Now Malcolm is following Hollis to Southern Maryland, where she's adding a new chapter to the 350 across the United States with affiliates in Canada and England. Covered, figuratively speaking, are Calvert and lower Anne Arundel counties plus Charles and St. Mary's counties. To make that coverage literal, she needs help.

Not just masterful help. As well as seamstresses, Girl Scout Troops, shut-ins, seniors - even a Boy Scout seeking his Eagle badge - have all contributed blankets. The blankets don't have to be elaborate. All styles - including quilts, tied comforters, crocheted or knitted afghans, even receiving blankets - are needed. The most popular blanket among teens are bright-colored fleece ones. "Buy one piece of material; add a simple edge and you're a blanketeer," says Malcolm.
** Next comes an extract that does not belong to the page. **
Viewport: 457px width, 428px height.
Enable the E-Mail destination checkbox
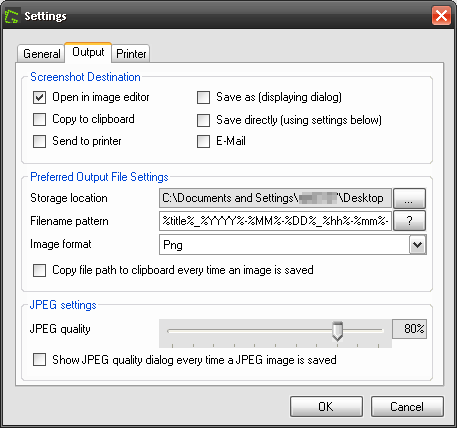click(203, 141)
The Southern Maryland chapter will operate from Malcolm's Huntingtown home until she finds a church to host a central collection and distribution point.
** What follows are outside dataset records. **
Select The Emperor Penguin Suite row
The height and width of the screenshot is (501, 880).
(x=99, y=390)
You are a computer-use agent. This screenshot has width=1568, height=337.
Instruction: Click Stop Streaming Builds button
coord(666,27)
Will Southern Maryland wrap its arms around Project Linus?

If the first few days are any indication, yes indeed. Malcolm received 20 blankets after only two days from a community listing. Hollis just delivered 12 more.
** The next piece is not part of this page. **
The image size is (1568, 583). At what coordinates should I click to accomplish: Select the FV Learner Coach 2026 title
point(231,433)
Information? Jill Malcolm at 410/535-9583 · [email protected].

-Connie Darago


Way Downstream ...

In Washington, a new survey by the Energy Information Administration outs the nation's energy hogs - and they're not in blacked-out California. In fact, California is the fourth-best in per-capita energy consumption behind Hawaii, New York and Rhode Island. Worst are Alaska, Louisiana and Wyoming. Maryland is 10th best ...

In Miami, employees of the Seaquarium are getting public heartburn since news that they ate stew made from an endangered leatherback turtle. The animal was killed by a boat while in the Sequarium's care. Critics like the Dolphin Freedom Foundation's Russ Rector said that eating it was bad politics. He's calling the facility "The Miami Seaquarium and Barbecue" ...

In Japan, surfers found a frightening scene at daybreak last week: 50 melon-headed whales that had beached themselves. The surfers woke up locals and saved over half of the six-feet-long whales by dragging them back into the water. But 20 whales died ...

In Italy, one of the biggest coffee-drinking nations on the planet, people told pollsters last week that they would be willing to pay more to make certain they drink the best espresso, macchiato (with a little milk) and ristretto (nearly pure caffeine). "Those worried about mad cow disease and genetically modified foods want guarantees of safety and quality," Enrico Romano of Italy's Certified Speciality Coffee Assocation, told Reuters ...

Our Creature Feature, from Norway, is so odd we've given it a title: "The Blind Cod of Oslo." A fisherman named Harald Hauso caught a blind cod in his net last week for the 40th time since last March. Each day, Hauso would fling the scrawny, sightless six-pound fish back into the Hardanger fjord. But soon he would find it in his net again.

No more. The cod was dispatched last week to a marine park, where he'll live out his fishy life in a fine aquarium. And he won't be alone: He's sharing his new quarters with a near-sighted halibut named Big Mama.